March 27 marked the 23rd anniversary of SharePoint Portal Server 2001, the forerunner of what we have today in SharePoint Server and SharePoint Online. The date in SharePoint history was marked by several tweets, including one from the urbane Mark Kashman, the well-known SharePoint marketeer. The tweet included an updated timeline for SharePoint (Figure 1), refreshed from an original version issued to celebrate the product’s 20th anniversary.

The history of SharePoint according to Microsoft.
Figure 1: The history of SharePoint according to Microsoft

I debate the accuracy of some of the dates listed in the SharePoint history. For instance, Delve and the original Office 365 Video solution are listed for 1 January 2024. My recollection is that these solutions were revealed at the first Ignite conference in May 2015 as part of the “next generation knowledge” portals promised by Microsoft at the time. As we know, marketing promises don’t always transfer into actual technology at the predicted date. Delve and Office 365 Video arrived, but the next generation knowledge portals never did. There’s also no mention of Office 365 Groups (now Microsoft 365 Groups), something that has had a huge impact on SharePoint Online.

Personal SharePoint History

Although I am probably better associated with Exchange, I have a long history with SharePoint going back to Portal Server 2001, which I had deployed at Compaq soon after its release in a nascent attempt to persuade technologists to share their knowledge with their peers. I even helped Microsoft Latin America launch SharePoint Portal Server 2001 at an event in Cancun.

SharePoint Portal Server 2001 worked well at a certain level and I took it forward into HP after the HP-Compaq merger in 2002 where it displaced a large UNIX cluster that HP Services used for document management.

As SharePoint Server developed I became exasperated at the development group’s attempts to build what seemed to be everything into a single server instead of focusing on document management. I thought that SharePoint Server 2007 was a mess and expressed that view quite strongly, something that didn’t make me many friends in Microsoft. The 2010 and 2013 release weren’t much better. The zenith of incompatability within the Office server lineup was reached when Microsoft tried to make Exchange and SharePoint work together in the ill-fated site mailbox project. Only 53 operations had to be carried out with absolute precision to make the two servers co-operate.

The Cloud Made the Difference

SharePoint achieved its full potential in the cloud. Administrators were freed from the task of looking after server farms and could concentrate on leveraging the product’s strengths in document management.

The introduction of Teams in 2017 helped enormously by providing a more user-friendly face for document storage. The growth in Teams usage to 320 million monthly active users propelled SharePoint Online usage into the stratosphere to a point where petabytes of data are added monthly.

The introduction of SharePoint Embedded as a platform for developers to build on is an interesting evolution to encourage even further usage. The Loop app is a good example of an app that uses SharePoint Embedded for storage with a UI that has no connection to what people might think of as traditional SharePoint.

Dark Clouds on the Horizon

Everything seems to be on the up in the SharePoint world, but I see some clouds on the horizon.
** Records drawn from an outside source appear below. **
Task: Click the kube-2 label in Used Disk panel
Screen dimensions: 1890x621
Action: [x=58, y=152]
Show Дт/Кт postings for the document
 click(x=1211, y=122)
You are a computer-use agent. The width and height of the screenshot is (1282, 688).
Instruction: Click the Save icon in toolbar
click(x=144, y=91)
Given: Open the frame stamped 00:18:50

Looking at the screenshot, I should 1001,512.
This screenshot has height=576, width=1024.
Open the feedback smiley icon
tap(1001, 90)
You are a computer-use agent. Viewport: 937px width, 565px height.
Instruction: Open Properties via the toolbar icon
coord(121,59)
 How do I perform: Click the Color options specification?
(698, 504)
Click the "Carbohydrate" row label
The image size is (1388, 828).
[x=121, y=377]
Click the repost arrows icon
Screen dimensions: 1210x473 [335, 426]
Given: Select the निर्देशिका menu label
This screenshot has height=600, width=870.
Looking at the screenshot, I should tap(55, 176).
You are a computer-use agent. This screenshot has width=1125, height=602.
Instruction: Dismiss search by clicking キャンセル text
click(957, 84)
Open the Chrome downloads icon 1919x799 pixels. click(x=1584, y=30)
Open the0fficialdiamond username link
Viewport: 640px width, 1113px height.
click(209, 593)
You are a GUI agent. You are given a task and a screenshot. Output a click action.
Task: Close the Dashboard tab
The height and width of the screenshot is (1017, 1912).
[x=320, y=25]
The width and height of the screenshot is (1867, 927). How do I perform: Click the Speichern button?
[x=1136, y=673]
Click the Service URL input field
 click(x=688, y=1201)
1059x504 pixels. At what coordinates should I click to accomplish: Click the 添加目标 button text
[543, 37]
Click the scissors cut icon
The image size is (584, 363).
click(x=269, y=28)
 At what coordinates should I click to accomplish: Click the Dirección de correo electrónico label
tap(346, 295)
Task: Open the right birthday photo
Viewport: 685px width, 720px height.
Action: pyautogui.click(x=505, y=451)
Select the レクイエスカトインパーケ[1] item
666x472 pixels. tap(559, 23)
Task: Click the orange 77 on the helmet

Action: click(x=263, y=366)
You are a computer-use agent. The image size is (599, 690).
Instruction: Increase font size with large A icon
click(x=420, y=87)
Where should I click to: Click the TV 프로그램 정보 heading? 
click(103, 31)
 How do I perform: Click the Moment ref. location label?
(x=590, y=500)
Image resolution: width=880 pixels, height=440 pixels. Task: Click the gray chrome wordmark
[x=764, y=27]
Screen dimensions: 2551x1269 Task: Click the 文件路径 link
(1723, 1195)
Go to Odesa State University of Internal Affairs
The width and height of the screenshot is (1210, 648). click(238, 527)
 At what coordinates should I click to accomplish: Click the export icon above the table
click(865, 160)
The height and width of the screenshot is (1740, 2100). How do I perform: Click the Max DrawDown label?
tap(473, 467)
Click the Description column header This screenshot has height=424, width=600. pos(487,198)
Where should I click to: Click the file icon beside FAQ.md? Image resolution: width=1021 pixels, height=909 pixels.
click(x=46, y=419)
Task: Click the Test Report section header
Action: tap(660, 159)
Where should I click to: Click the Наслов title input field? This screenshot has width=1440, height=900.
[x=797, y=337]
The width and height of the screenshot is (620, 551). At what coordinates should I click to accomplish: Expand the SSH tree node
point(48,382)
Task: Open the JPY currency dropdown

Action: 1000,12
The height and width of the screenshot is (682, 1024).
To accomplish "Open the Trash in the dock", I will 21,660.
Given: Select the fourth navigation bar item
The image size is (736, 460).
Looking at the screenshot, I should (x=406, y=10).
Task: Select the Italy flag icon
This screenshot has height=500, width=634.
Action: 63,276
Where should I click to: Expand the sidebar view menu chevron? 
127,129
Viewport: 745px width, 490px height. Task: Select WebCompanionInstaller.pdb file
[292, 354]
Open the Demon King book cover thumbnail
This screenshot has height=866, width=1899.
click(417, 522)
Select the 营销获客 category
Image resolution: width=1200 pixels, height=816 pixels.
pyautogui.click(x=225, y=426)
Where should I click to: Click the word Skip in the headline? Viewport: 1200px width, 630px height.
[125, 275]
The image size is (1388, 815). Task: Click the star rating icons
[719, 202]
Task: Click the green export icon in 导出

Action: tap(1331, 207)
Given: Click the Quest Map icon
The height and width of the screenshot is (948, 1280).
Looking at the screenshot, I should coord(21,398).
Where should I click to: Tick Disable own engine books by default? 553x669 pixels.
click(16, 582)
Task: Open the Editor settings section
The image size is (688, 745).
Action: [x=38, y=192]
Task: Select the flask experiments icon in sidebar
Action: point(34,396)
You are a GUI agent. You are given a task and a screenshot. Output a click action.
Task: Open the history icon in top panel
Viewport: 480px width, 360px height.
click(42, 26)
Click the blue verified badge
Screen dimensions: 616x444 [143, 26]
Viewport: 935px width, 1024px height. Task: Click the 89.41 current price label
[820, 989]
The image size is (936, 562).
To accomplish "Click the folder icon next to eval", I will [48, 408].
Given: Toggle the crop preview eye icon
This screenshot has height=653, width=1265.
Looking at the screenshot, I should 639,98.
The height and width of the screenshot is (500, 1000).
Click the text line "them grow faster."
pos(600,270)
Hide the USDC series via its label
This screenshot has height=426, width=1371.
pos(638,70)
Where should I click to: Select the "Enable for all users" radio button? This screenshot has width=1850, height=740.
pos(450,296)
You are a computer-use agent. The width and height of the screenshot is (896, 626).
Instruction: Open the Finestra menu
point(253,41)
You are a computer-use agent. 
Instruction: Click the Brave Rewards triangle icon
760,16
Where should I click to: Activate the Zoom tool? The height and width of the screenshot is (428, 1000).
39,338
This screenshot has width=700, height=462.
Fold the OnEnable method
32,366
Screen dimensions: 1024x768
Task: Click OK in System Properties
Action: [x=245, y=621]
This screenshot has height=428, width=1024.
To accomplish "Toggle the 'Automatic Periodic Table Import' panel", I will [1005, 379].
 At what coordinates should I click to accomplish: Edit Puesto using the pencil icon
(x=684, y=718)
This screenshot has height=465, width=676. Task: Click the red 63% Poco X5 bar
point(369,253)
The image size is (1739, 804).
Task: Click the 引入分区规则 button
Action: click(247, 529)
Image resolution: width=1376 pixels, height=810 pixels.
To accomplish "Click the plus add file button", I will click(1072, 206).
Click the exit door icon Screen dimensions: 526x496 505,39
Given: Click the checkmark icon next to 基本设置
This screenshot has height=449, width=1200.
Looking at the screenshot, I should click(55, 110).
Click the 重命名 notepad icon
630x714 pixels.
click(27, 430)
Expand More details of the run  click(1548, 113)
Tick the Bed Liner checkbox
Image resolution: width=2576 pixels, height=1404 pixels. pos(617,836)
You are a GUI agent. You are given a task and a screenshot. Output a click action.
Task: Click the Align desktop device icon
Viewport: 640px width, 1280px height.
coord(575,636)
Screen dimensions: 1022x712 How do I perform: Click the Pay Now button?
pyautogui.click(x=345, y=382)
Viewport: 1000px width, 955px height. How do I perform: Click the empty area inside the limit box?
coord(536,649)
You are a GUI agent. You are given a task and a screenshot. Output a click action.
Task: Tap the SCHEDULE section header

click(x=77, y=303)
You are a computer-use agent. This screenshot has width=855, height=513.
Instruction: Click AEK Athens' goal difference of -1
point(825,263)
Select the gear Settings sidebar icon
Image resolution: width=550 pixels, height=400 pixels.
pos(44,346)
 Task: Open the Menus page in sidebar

The fact that Microsoft has been forced to introduce Restricted SharePoint Search to allow customers to progress Copilot for Microsoft 365 projects is an admission of failure in information governance.

Restricting users to searching 100 curated sites might seem like a good answer, but it admits that the tens of thousands of sites created by Teams are an unmanageable tangle. Inside those sites obsolete, misleading, and erroneous information might lurk in documents ready to corrupt the results generated by Copilot. It’s perhaps the greatest challenge faced by those considering Copilot deployments.

Digital debris is a big black cloud over SharePoint. Copilot is an accelerant that highlights the issue, but Microsoft 365 customers without Copilot should also focus on gaining control over the information held in SharePoint. This a wake-up call for tenants to ask questions about how they control the creation of sites (with or without Teams), how documents are stored and managed, how they use retention policies to remove old information, and so on. The issue won’t go away. It grows worse every day as users add petabytes of documents to SharePoint Online and OneDrive for Business.

The Microsoft 365 conference takes place in a month’s time. I’m sure that the SharePoint community will applaud the achievements and popularity of the platform. I hope that they take some time to address the information governance issue and that the current threat to continued success in SharePoint history abates.